→ **Activity**
As an exercise in exact copying, transcribe the lines below from the one holding "Given: Click the" through the last, with both ends included and pictures left out.

→ **Data**

★ ★ ★ ★ ★

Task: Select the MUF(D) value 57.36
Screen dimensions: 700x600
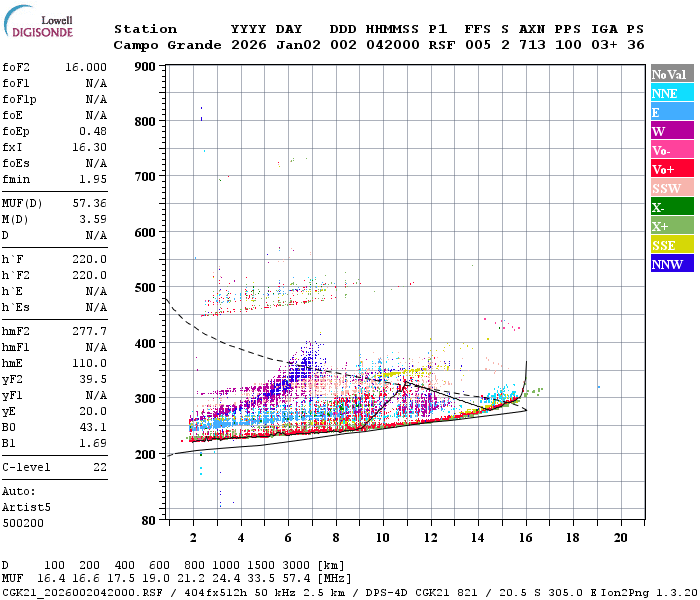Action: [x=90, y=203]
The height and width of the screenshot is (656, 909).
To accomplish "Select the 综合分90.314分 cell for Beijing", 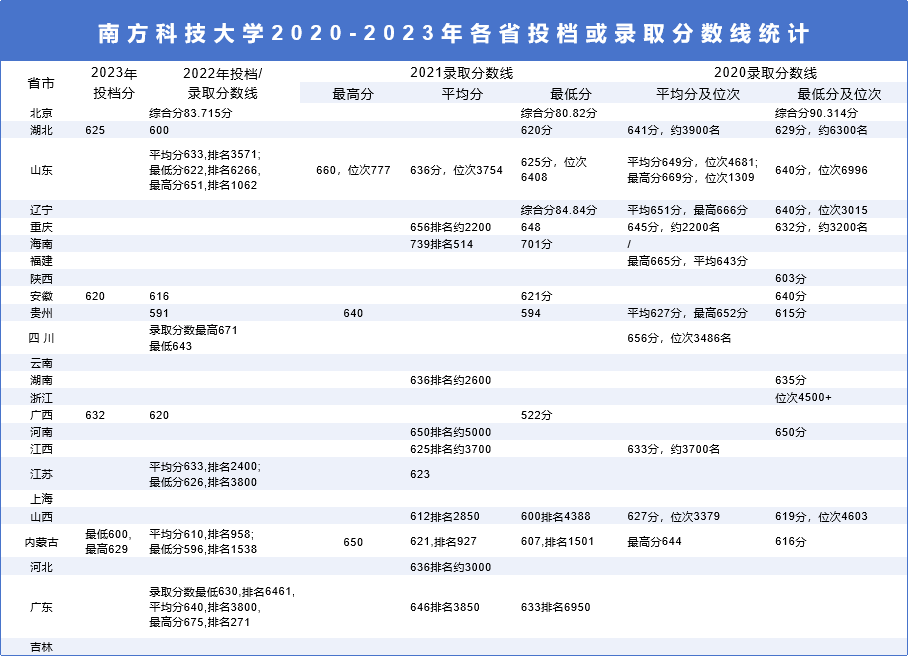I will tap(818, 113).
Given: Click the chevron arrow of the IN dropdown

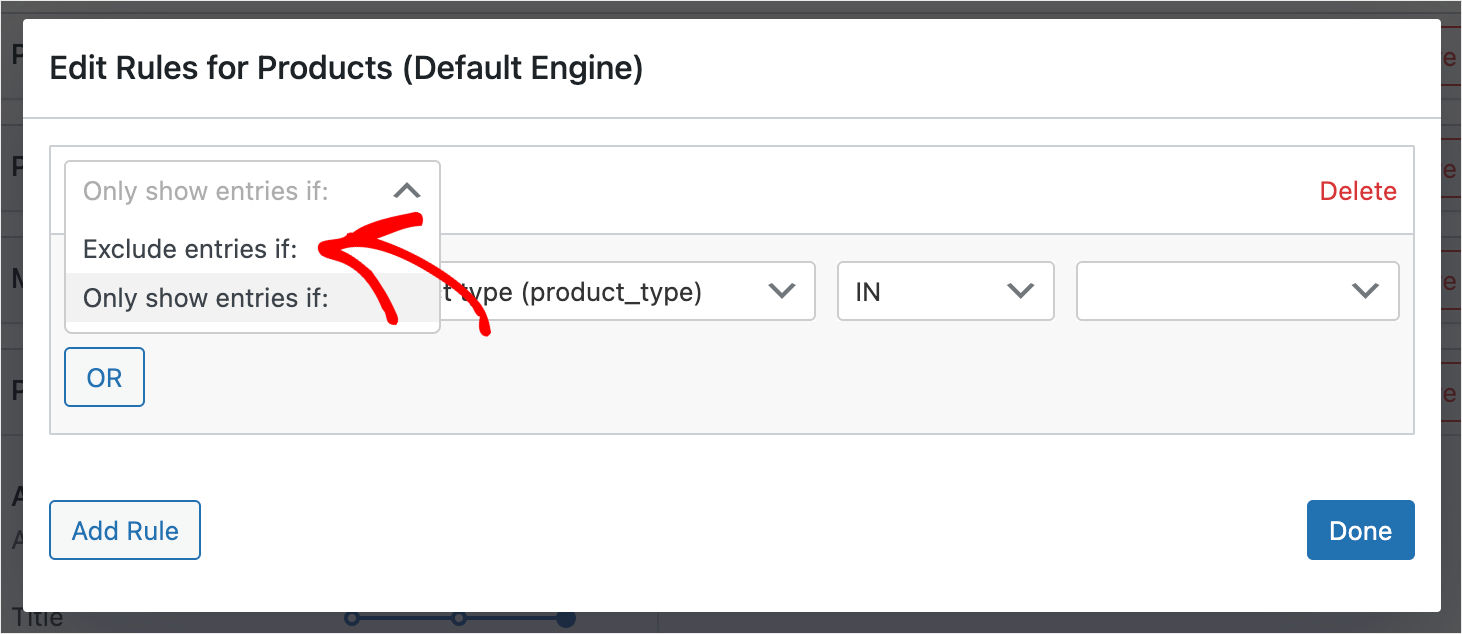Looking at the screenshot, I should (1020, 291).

★ ★ ★ ★ ★

→ **Task answer**
Given: Click the chevron arrow of the IN dropdown

Looking at the screenshot, I should (1020, 291).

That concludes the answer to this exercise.